Idaho-expatriate Bullock was continuing to work at Tower Records after Mea Culpa had broken up. "For my next band, I wanted something that would be really collaborative," he enthuses. "For a while, I just didn't want to do music. Brooke would come in [to the store] and I would recommend albums to her. We wanted to play together for six months before it actually happened.

"We don't really sound like the Arcade Fire, the Pixies, and the Mekons," Bullock continues, "but for me at least, these three bands showed me the music I'd been doing wasn't the kind of music that I wanted to be doing. I wanted to do music that had that same expansive quality. There's this beautiful wall of sound and melody and all these things happening, a kind of wonderful sensory overload."

I ask Bullock who they think they actually sound like. "I was thinking Foreigner," he laughs. "I was listening to 'Cold As Ice‚' on the radio the other day, and realized that Foreigner kind of writes songs that structurally seem the way we do."
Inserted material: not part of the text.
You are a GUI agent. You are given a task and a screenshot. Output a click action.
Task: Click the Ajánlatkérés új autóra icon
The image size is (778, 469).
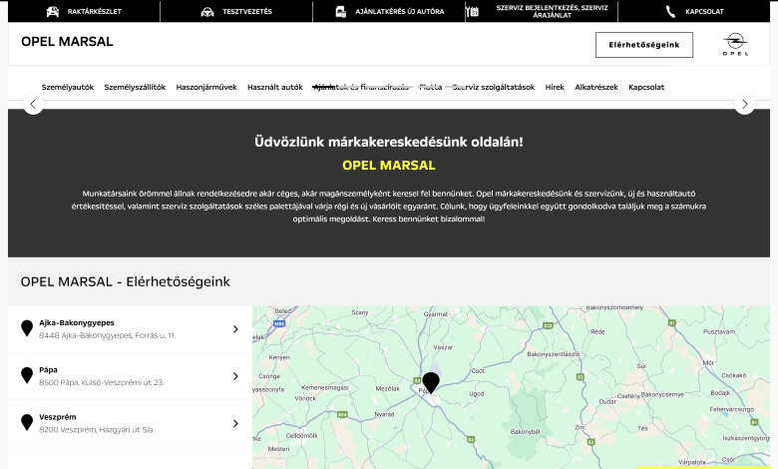(341, 12)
Despite Shorthand for Epic's occasional lyrical heaviness, their the-Jam-playing-Arcade-Fire-songs-produced-by-Phil Spector sound was catchy enough to get them an in-studio on 107.7 the End on Sunday, December 10, promoting the show.

"We're not even the headliner or anything," Harker humbly adds. "We're smack in the middle of the whole bill. I [was] pretty excited about playing on the station, because I was thinking back on how growing up in Anacortes, you only listened to the End. It was the only decent rock station you could get up there." And Harker insists that "basically our entire goal is to have fun. Getting the kind of shows and recognition at this point is super awesome."

The band's hilarious publicity photo, which mockingly displays their natural warmth and sense of family, is a response to "the image that you have to present in bands," says Bullock. "Beau, my roommate, who took the picture, and brought Larry into the band, is against that idea of four rogues smoking, leaning up against the wall of the building. You know what? You're not a street gang. Unless you're scary motherfuckers like Suicidal Tendencies, stop looking like it! And you're not fashion models. You're playing music."

According to the recent Da Capo anthology, Huey Lewis has primarily been playing for developmentally disabled people for the past couple decades. "Retards love them some Huey," it was writ. What sort of disabled group will Shorthand for Epic be playing to 20 years from now?

"I think probably we're going to be shooting for the multiple amputees," says Bullock.

But you guys are so danceable!

Brady rebuts, "We just want to fill their lives with longing."